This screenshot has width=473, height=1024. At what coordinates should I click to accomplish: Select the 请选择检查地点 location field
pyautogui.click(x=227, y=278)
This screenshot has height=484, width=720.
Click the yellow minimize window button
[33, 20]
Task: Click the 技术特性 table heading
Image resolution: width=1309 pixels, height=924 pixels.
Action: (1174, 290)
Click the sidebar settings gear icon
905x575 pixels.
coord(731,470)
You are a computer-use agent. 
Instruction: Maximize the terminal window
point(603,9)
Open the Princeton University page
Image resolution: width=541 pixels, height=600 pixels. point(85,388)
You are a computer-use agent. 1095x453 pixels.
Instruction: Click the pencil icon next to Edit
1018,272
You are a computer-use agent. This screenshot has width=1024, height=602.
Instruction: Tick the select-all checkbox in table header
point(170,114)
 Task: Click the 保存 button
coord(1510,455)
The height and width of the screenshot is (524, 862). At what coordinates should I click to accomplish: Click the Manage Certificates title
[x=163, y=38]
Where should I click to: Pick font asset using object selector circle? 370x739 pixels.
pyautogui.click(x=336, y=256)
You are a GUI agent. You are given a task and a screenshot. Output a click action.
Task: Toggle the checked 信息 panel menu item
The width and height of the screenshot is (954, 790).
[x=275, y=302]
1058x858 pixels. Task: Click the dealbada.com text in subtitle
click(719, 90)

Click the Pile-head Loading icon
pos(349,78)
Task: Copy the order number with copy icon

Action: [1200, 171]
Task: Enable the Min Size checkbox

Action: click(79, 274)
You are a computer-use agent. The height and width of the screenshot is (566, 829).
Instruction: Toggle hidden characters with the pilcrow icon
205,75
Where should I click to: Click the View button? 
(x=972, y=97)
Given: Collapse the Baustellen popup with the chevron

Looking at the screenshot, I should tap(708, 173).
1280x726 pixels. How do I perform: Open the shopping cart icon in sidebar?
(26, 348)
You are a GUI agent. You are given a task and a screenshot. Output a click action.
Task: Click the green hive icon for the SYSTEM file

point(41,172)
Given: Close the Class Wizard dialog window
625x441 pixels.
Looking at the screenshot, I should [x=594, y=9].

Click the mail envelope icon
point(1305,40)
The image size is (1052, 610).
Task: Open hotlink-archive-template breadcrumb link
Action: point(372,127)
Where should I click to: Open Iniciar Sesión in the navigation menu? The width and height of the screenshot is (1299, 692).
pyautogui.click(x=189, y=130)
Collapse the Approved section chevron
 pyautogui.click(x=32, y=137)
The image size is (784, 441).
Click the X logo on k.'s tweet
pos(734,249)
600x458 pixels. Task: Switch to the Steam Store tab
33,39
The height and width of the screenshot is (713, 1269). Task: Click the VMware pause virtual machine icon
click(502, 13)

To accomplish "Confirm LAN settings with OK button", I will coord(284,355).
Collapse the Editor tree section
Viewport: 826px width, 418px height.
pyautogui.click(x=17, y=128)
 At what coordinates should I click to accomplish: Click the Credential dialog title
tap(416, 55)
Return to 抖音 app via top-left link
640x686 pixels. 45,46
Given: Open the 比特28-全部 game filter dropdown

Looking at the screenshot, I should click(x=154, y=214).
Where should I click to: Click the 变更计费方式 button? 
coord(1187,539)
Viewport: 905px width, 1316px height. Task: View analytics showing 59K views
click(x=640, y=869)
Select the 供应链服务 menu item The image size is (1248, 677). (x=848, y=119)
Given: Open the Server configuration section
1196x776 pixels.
○ ○ ○ ○ ○ ○ ○
## Problem
Please write out, exactly as they appear, the lines from the one containing "Credential dialog title" through the last line of the records above, and nothing more.

## Response below
 At what coordinates should I click to accomplish: Click the Credential dialog title
tap(416, 55)
Return to 抖音 app via top-left link
640x686 pixels. 45,46
Given: Open the 比特28-全部 game filter dropdown

Looking at the screenshot, I should click(x=154, y=214).
Where should I click to: Click the 变更计费方式 button? 
coord(1187,539)
Viewport: 905px width, 1316px height. Task: View analytics showing 59K views
click(x=640, y=869)
Select the 供应链服务 menu item The image size is (1248, 677). (x=848, y=119)
Given: Open the Server configuration section
1196x776 pixels.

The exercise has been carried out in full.